The authors compare their proposed D-OPSD method against several baselines including Vanilla SFT, Dreambooth, and PSO using Z-Image-Turbo and FLUX.2-klein models. The results demonstrate that D-OPSD effectively balances learning new concepts with maintaining high image quality and aesthetic standards, outperforming methods that degrade generation capabilities. D-OPSD achieves the highest Quality-S and Aesthetic-S scores in both model configurations, indicating it preserves few-step sampling capacity better than SFT and Dreambooth. The proposed method attains the highest CLIP-S scores and ties for the top VLM-J score, demonstrating strong generalization and subject consistency. While PSO achieves low distance metrics suggesting strong target alignment, D-OPSD avoids overfitting by maintaining significantly higher generalization and quality scores.

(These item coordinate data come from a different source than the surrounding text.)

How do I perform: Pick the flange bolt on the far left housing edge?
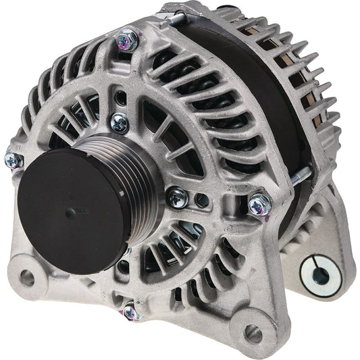(x=13, y=159)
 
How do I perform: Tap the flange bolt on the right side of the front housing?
(x=258, y=204)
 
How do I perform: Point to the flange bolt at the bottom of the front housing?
(x=131, y=311)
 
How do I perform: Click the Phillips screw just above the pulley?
(x=120, y=122)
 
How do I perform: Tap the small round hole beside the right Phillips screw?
(x=201, y=200)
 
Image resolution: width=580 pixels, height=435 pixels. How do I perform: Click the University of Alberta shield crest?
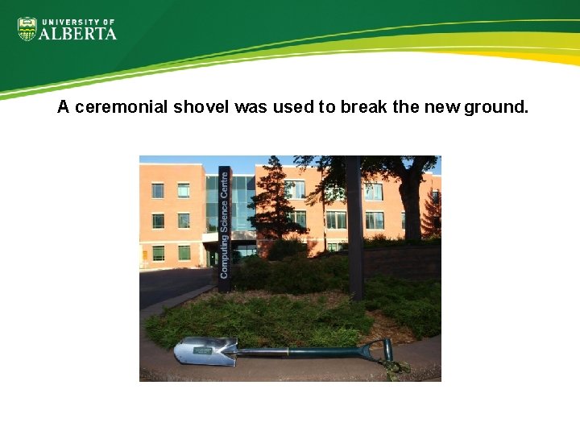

The the the table contrasts the proposed D-OPSD method with standard SFT, offline RL, and online RL baselines based on their supervision signals and training properties. It demonstrates that D-OPSD uniquely combines on-policy training with self-distilled velocity to ensure the training distribution matches the inference distribution without needing an external reward model. D-OPSD is the only method listed that achieves a match between training and inference conditions. The approach utilizes on-policy sampling with self-distilled velocity rather than ground truth or external rewards. Unlike online RL methods, D-OPSD does not require a separate reward model for supervision.
The authors evaluate D-OPSD against various baselines including Vanilla SFT and PSO across Z-Image-Turbo and FLUX.2-klein architectures to assess alignment and capability retention. Results indicate that the proposed method effectively balances learning new concepts with maintaining high image quality and general knowledge, whereas baseline methods suffer from significant degradation or overfitting. Additionally, the method uniquely aligns training and inference distributions through on-policy sampling without requiring external reward models.